Chroniques des petites et grandes démesures (2)
La plupart des randonneurs relient la vallée de Karakol à celle d’Altynarashan, c’est un « classique ». Alors évidemment, comme nous sommes d’impénitents originaux et que nous tenons à nous distinguer du commun des trekkeurs, nous avons décidé d’ajouter une vallée de plus à notre parcours, celle de Djety Oguz qui présente un légendaire et étonnant alignement de rochers rouges : la légende rapporte que ces sept falaises (en réalité, il y en a davantage, 9 parce que depuis, dixit notre hôtesse à Karakol, les taureaux ont fait des petits !) étaient jadis de farouches taureaux, pétrifiés par les dieux pour avoir semés la terreur dans la région.
Passer par Djety Oguz augmente considérablement le dénivelé et nous contraint d’affronter la Telety Pass (3759m)
Le 13/07 : Vallée de Djety Oguz
Le temps de trouver un moyen de transport pour se rendre à Djety Oguz, la matinée est déjà bien entamée. Surtout, nous découvrons qu’avant d’être au point de départ du trek, nous avons une bonne dizaine de kilomètres de piste à couvrir, fréquentée par voitures, cavaliers et 4×4. Une bien longue marche d’approche avant d’être au calme dans la vallée.

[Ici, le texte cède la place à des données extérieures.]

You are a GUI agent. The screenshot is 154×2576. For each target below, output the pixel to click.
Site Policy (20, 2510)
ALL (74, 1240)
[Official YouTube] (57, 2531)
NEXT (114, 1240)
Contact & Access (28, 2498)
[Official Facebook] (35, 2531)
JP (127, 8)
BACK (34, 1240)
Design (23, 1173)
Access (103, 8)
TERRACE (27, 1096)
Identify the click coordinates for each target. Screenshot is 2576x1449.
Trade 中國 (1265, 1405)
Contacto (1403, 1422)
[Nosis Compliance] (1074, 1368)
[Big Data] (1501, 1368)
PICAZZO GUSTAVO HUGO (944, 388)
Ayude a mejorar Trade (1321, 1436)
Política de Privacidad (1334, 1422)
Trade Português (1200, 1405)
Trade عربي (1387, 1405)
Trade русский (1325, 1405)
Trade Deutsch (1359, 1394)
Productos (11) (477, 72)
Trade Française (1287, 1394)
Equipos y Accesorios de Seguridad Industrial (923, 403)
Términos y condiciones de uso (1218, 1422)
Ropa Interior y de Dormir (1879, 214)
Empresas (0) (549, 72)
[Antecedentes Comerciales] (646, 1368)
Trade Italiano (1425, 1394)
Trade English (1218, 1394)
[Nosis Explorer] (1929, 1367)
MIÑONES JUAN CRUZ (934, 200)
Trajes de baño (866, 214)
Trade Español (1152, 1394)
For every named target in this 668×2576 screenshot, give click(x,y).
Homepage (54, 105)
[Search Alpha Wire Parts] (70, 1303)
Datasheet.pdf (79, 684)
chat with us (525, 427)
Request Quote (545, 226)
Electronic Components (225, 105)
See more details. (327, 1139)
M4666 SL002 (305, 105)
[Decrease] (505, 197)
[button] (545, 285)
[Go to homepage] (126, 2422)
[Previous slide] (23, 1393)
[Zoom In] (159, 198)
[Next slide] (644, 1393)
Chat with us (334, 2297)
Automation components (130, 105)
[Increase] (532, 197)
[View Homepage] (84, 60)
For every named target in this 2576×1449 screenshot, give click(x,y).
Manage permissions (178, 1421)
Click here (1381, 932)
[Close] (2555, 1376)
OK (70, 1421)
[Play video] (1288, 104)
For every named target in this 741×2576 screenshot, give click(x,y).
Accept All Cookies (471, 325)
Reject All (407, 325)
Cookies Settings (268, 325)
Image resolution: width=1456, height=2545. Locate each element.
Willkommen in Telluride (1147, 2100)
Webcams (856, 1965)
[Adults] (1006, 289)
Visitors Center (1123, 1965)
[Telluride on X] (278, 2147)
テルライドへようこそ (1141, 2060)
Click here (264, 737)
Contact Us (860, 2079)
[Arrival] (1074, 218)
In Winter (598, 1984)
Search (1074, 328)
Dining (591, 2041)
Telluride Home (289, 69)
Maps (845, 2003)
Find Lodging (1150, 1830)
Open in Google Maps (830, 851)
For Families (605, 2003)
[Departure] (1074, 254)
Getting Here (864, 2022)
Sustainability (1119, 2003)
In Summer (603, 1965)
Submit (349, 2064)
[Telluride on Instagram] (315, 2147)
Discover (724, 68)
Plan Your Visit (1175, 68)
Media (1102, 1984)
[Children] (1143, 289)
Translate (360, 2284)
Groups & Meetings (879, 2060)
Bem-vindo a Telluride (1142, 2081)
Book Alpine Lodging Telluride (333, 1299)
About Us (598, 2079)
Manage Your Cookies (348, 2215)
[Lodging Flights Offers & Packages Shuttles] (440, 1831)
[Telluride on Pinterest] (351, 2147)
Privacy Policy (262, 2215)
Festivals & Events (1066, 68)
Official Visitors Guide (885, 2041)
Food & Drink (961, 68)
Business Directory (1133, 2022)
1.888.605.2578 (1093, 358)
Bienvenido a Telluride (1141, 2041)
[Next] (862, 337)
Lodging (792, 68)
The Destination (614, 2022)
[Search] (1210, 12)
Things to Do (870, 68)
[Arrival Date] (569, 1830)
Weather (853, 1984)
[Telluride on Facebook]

Nous nous arrêtons à 17h, ce qui est exceptionnellement tôt pour nous.
Nous nous asseyons au bord du Djety Oguz, un torrent qui s’abreuve à plusieurs glaciers, nous montons le camp, préparons le foyer, nous lavons dans le torrent. Nous avons le temps. Célia lit un roman de Louise Erdrich. J’écris.
La soirée s’écoule au coin du feu.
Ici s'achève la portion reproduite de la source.